Many MBA applicants feel that they are purchasing a brand when they choose a school to attend, but the educational experience is what is crucial to your future, and no one will affect your education more than your professors. Each Wednesday, we profile a standout professor as identified by students. Today, we focus on Paul Marshall from Harvard Business School (HBS).
According to a second-year HBS student we interviewed, Paul Marshall’s “Entrepreneurial Management in a Turnaround Environment” course is always oversubscribed, and the course description indicates that the class is designed for students who are interested in becoming “turnaround professionals,” being president or CEO of a company, joining a start-up or starting a search fund. The second year added that the primary reason for the course’s popularity, though, is Marshall himself, who has twice received the HBS Faculty Award from the RC (required curriculum, or first-year) class—in 1998 and 1999. In 2008, Marshall was named an honorary professor at Xiamen University in Xiamen, China.

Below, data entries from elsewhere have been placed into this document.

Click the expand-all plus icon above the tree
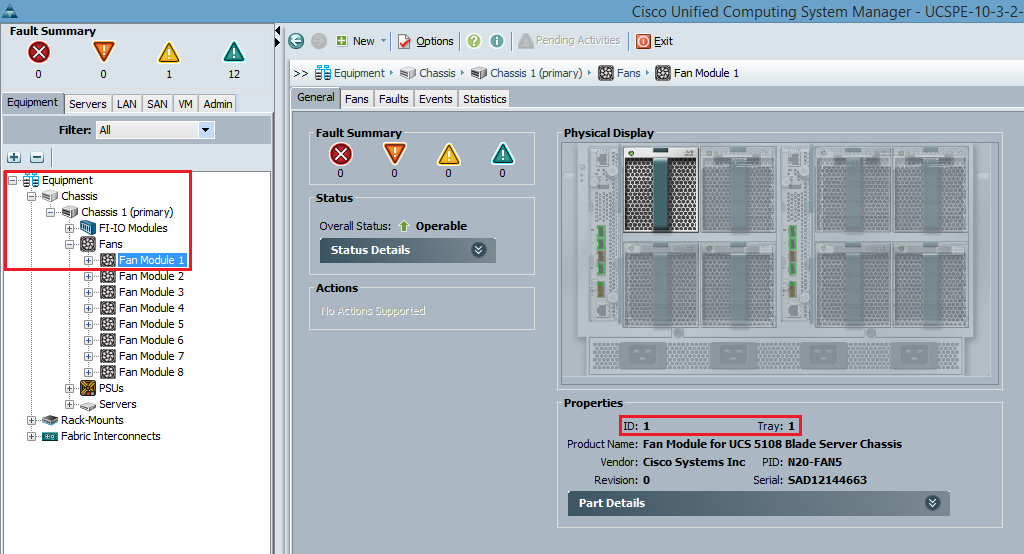click(x=14, y=157)
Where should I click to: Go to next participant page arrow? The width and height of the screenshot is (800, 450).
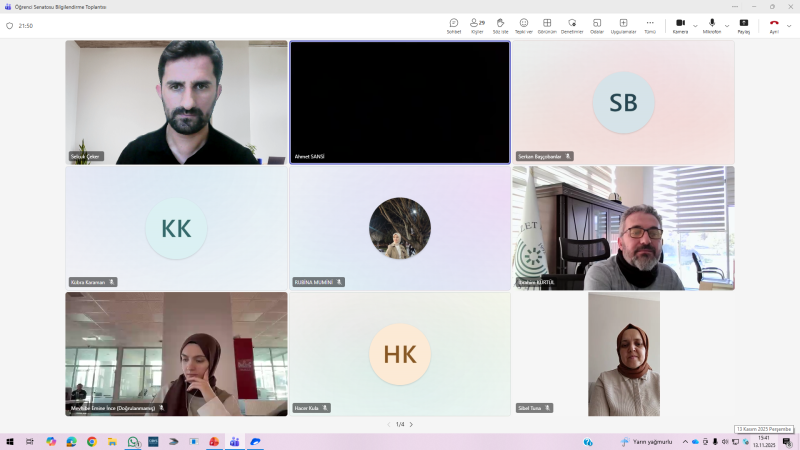coord(411,424)
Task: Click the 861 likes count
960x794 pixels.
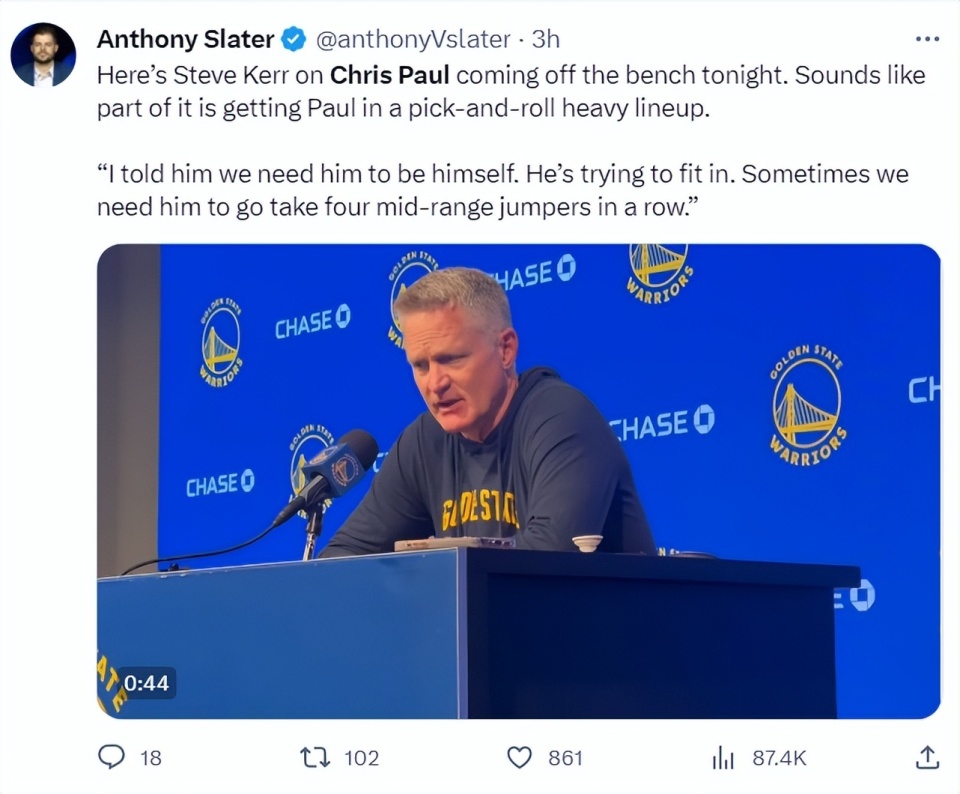Action: (x=565, y=758)
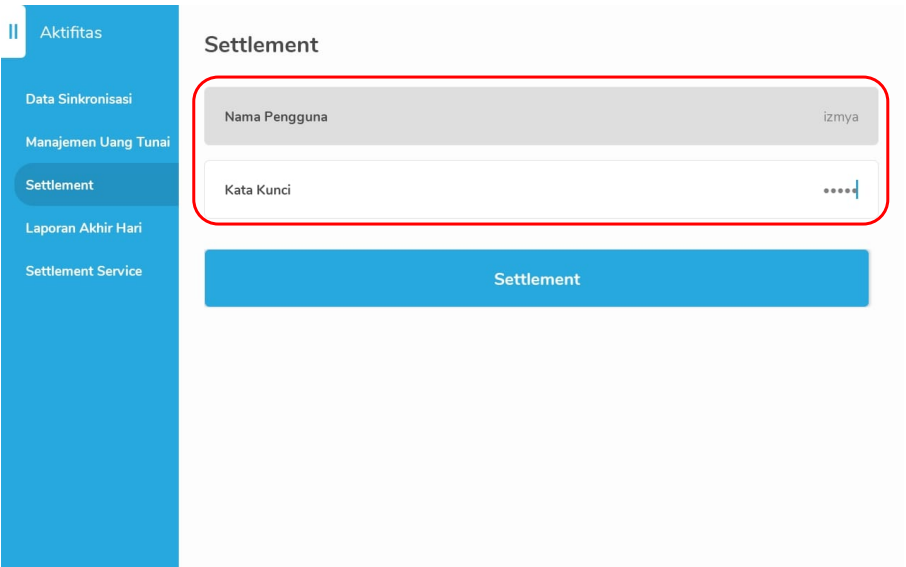
Task: Click the Aktifitas sidebar header
Action: (71, 33)
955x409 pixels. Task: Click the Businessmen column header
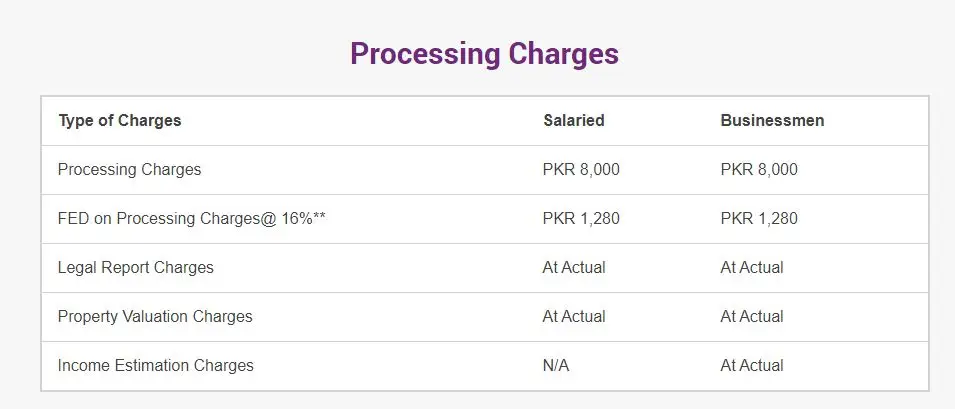pyautogui.click(x=772, y=121)
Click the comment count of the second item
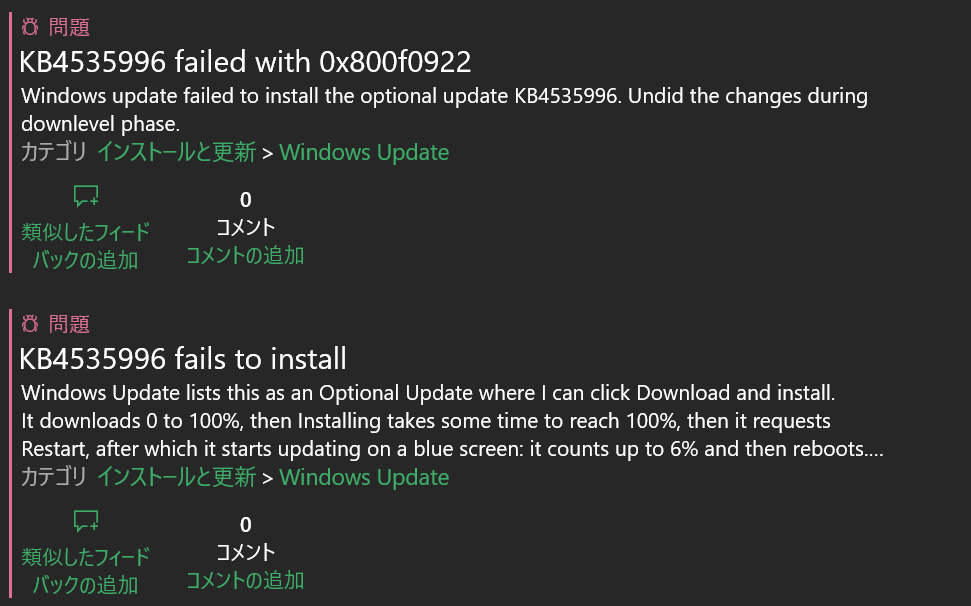Image resolution: width=971 pixels, height=606 pixels. [x=245, y=524]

Marshall has also been a practitioner, having served as chairman and CEO of Rochester Shoe Tree Company, managing the company during a four-year turnaround and implementing a major reorganization and cost reduction program—his leadership helped improve the company’s profitability in the face of declining sales. Students find his course so enjoyable because, according to one second year with whom we spoke, Marshall “tells it like it is.” The first half of the course is very numbers intensive, but the second half introduces cases that focus on issues of strategy and people leadership in turnaround situations. Marshall has also served as course head for the RC class “The Entrepreneurial Manager” and taught the EC (elective curriculum, or second-year) course “Running and Growing the Small Company.”